# TASK DIRECTIONS
Transcribe, without alteration, only the lines from the one containing "Enable Reading View in the toolbar" through the last line of the material, both ends included.
#### RECORDS SHOWN
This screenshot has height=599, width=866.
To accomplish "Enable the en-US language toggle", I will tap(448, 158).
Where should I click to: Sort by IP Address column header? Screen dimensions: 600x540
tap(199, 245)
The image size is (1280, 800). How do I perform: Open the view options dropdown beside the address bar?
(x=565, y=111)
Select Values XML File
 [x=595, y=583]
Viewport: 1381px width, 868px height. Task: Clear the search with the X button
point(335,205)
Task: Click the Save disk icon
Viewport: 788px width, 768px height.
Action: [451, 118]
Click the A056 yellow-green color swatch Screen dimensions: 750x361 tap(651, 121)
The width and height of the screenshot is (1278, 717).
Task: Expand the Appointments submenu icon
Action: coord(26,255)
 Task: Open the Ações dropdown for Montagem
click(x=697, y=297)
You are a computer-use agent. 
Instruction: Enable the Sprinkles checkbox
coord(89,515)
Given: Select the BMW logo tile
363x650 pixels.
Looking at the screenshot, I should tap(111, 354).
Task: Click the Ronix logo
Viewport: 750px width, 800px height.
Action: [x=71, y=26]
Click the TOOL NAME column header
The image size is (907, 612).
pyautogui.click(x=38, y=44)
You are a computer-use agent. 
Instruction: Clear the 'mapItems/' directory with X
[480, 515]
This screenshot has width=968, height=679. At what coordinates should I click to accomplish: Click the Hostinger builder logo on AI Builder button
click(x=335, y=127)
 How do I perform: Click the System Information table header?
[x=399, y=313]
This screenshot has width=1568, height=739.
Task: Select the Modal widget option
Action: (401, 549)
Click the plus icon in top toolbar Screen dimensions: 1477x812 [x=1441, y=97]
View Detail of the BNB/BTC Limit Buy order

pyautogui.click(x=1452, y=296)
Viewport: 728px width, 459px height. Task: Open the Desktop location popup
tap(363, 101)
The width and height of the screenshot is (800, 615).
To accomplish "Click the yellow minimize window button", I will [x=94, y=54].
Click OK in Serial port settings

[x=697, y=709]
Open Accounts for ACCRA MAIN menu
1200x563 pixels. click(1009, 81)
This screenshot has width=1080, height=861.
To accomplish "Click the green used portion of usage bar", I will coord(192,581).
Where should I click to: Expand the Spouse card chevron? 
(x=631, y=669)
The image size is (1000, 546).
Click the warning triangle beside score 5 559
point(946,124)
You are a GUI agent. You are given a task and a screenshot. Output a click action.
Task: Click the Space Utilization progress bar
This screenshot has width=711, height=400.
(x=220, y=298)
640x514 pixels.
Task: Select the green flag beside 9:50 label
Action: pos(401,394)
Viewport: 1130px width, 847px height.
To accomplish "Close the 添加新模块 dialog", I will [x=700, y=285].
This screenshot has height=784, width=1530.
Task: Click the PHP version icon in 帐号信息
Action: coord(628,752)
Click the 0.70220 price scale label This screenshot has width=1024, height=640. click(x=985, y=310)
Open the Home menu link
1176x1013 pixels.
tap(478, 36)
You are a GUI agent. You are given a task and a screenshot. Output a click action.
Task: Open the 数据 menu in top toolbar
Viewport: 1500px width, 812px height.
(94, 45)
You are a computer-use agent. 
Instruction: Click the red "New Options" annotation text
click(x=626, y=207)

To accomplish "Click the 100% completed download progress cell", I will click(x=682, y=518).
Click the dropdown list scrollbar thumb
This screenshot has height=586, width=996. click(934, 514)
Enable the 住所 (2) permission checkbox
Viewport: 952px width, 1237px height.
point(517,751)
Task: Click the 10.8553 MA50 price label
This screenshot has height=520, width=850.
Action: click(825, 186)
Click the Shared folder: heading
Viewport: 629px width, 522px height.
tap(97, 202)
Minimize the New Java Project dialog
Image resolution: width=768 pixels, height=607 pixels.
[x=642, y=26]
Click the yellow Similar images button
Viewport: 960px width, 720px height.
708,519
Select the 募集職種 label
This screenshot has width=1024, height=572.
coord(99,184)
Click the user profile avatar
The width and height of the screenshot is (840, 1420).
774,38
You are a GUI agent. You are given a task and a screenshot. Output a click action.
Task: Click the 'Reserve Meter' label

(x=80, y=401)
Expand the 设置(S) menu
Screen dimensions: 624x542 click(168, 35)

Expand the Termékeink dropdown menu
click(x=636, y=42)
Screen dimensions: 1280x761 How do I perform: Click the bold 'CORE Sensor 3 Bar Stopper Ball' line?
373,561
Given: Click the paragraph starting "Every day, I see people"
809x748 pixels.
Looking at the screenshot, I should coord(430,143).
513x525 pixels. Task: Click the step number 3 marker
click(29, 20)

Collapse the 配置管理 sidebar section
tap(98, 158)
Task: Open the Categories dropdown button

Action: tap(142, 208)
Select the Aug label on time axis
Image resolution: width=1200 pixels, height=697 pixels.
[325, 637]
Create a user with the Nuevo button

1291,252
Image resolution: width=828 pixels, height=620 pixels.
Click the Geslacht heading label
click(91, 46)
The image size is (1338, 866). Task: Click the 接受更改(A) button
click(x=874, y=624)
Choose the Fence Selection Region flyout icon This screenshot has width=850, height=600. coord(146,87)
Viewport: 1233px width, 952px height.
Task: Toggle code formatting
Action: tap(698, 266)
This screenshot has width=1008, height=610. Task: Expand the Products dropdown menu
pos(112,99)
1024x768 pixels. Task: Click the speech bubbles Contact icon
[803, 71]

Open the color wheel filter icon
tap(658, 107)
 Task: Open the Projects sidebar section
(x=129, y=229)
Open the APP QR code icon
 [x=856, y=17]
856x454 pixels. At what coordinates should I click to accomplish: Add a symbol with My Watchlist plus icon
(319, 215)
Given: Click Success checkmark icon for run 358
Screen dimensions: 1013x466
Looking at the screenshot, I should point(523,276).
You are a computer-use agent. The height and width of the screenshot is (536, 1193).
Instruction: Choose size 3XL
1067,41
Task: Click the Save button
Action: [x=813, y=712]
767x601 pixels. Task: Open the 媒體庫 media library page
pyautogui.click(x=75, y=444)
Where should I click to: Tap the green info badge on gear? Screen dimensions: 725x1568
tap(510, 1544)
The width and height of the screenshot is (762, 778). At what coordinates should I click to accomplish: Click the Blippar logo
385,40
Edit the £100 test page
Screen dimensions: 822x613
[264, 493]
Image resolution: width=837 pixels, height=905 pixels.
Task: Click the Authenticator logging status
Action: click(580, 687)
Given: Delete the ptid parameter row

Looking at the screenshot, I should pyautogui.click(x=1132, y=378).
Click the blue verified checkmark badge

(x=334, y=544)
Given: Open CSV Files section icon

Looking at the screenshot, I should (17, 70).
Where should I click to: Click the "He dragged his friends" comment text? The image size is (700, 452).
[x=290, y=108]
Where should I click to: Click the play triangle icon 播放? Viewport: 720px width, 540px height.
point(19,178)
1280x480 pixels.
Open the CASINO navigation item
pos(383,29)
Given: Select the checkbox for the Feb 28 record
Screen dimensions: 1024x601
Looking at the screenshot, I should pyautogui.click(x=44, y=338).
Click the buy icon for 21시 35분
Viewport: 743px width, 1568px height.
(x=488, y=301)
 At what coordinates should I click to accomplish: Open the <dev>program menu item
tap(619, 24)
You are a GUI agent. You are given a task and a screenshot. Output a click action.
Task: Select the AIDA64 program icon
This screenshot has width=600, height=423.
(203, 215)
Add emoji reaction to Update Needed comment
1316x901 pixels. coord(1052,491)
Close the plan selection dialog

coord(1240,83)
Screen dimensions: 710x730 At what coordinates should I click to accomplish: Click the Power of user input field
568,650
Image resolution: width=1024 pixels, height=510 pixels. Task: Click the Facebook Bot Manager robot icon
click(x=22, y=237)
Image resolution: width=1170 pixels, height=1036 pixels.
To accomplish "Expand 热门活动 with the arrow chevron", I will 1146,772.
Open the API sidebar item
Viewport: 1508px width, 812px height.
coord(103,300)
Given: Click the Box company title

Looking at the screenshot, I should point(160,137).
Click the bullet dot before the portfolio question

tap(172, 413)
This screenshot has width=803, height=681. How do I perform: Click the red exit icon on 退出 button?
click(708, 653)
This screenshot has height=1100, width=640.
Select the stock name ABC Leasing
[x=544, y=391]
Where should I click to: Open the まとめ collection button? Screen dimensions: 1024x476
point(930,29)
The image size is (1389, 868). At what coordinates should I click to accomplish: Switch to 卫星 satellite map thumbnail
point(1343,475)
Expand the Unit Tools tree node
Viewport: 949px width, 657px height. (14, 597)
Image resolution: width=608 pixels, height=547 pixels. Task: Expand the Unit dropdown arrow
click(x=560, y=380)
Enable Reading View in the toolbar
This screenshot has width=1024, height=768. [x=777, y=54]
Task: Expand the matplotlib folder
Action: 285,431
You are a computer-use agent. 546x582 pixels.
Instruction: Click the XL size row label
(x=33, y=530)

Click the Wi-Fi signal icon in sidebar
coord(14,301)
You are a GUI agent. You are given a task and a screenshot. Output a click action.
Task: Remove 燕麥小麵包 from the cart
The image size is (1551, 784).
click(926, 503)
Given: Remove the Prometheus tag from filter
########
# RESPONSE BELOW
Enable Reading View in the toolbar
This screenshot has width=1024, height=768. [x=777, y=54]
Task: Expand the matplotlib folder
Action: 285,431
You are a computer-use agent. 546x582 pixels.
Instruction: Click the XL size row label
(x=33, y=530)

Click the Wi-Fi signal icon in sidebar
coord(14,301)
You are a GUI agent. You are given a task and a screenshot. Output a click action.
Task: Remove 燕麥小麵包 from the cart
The image size is (1551, 784).
click(926, 503)
Given: Remove the Prometheus tag from filter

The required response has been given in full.